Okay, thanks for the input. I was not sure what you intended
originally with all this part of the backend code, and how much would
be acceptable. The line is clear now.
0003 does not rely on pgstat_prep_backend_pending() for its pending statistics
but on a new PendingBackendWalStats variable. The reason is that the pending wal
statistics are incremented in a critical section (see XLogWrite(), and so
a call to pgstat_prep_pending_entry() could trigger a failed assertion:
MemoryContextAllocZero()->"CritSectionCount == 0 || (context)->allowInCritSection"
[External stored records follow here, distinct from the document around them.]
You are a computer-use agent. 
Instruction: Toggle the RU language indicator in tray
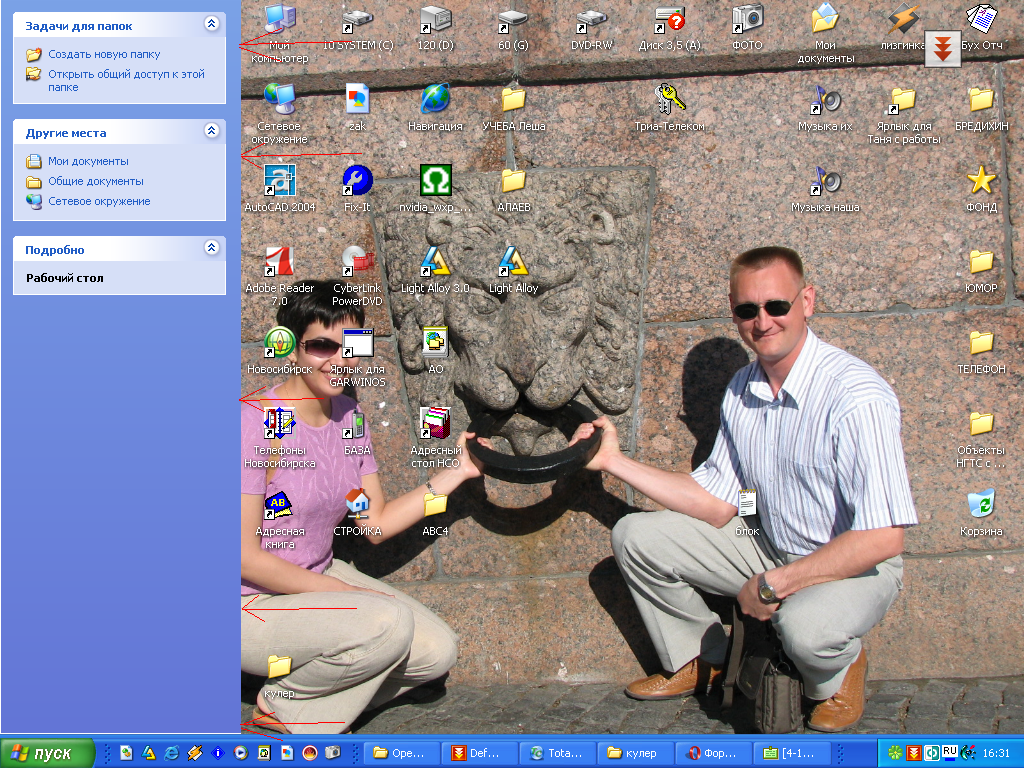tap(949, 751)
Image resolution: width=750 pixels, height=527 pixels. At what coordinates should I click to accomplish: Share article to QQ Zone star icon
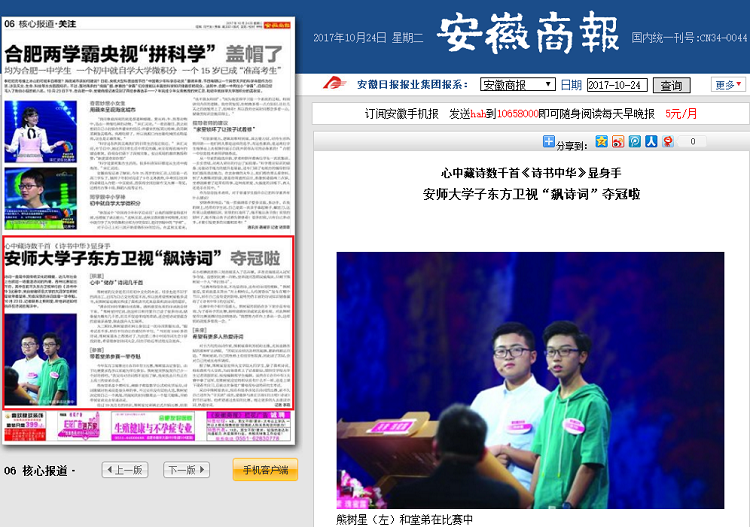pyautogui.click(x=602, y=142)
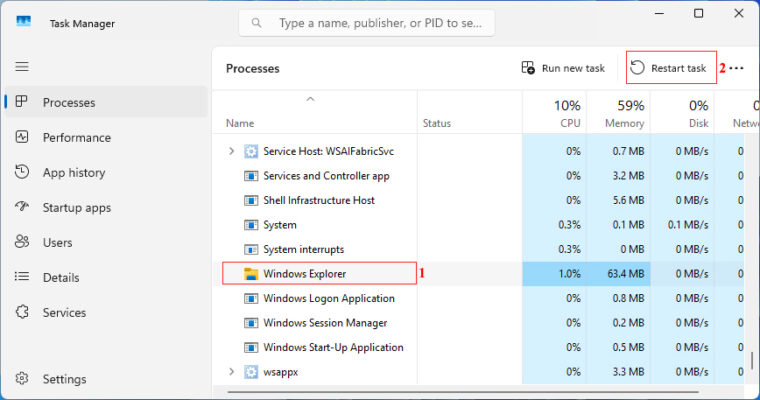Screen dimensions: 760x400
Task: Click the Performance icon in sidebar
Action: (22, 138)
"and implemented up to v4 is a viable approach?
Yes-ish. I think it would be better to make it slightly more general than
that, handling this for all types of backend stats, not just for WAL.
Agreed to use the same concept for all these parts of the backend
stats kind rather than two of them. Will send a reply on the original
backend I/O thread as well.
--
Michael
Hi,
On Fri, Jan 17, 2025 at 08:43:57AM +0900, Michael Paquier wrote:
On Thu, Jan 16, 2025 at 12:44:20PM -0500, Andres Freund wrote:
On 2025-01-16 17:11:09 +0000, Bertrand Drouvot wrote:
So, do you think that the initial proposal that has been made here (See R1. in
[2]) i.e make use of a new PendingBackendWalStats variable:Well, I think this first needs be fixed for for the IO stats change made in
Once we have a pattern to model after, we can apply the same scheme here.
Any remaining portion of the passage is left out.